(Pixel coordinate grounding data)
++++++++++++++++++++

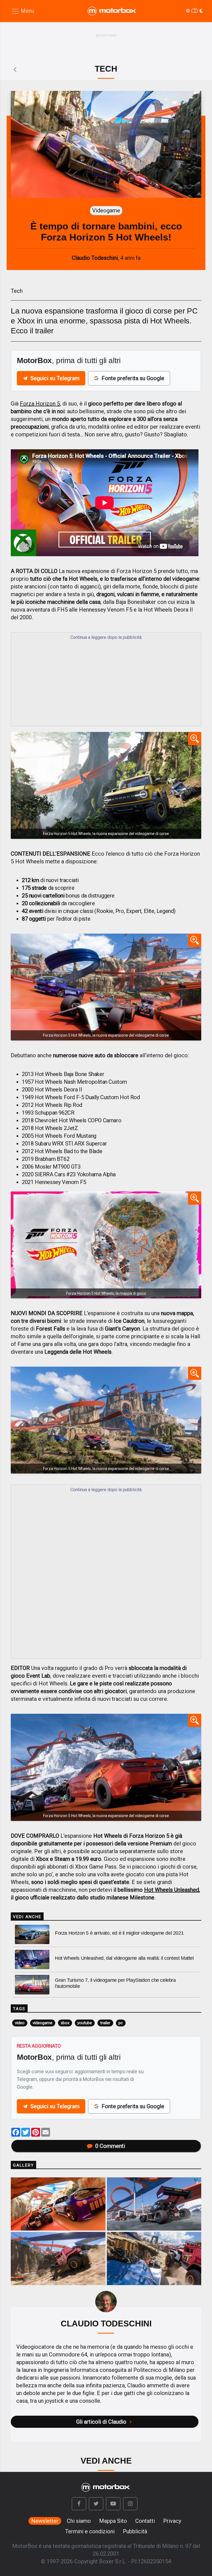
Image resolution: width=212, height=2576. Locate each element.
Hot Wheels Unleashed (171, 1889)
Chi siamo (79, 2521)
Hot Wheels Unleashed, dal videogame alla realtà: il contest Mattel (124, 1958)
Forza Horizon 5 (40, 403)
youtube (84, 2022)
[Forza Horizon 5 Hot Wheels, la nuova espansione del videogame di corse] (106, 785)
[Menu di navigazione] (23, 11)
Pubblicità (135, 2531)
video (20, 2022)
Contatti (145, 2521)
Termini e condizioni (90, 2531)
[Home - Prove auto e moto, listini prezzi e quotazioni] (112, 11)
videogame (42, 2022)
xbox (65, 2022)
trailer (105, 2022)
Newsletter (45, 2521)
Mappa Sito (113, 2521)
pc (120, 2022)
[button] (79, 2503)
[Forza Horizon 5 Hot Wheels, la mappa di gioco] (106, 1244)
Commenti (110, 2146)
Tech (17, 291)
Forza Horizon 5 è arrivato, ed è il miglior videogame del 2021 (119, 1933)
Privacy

++++++++++++++++++++

### [REQUIREMENT]
Your answer should consist only of the lines from the one with "xbox (65, 2022)" through the last line of the entries above, retyped exactly.

### [EXPECTED OUTPUT]
xbox (65, 2022)
trailer (105, 2022)
Newsletter (45, 2521)
Mappa Sito (113, 2521)
pc (120, 2022)
[button] (79, 2503)
[Forza Horizon 5 Hot Wheels, la mappa di gioco] (106, 1244)
Commenti (110, 2146)
Tech (17, 291)
Forza Horizon 5 è arrivato, ed è il miglior videogame del 2021 (119, 1933)
Privacy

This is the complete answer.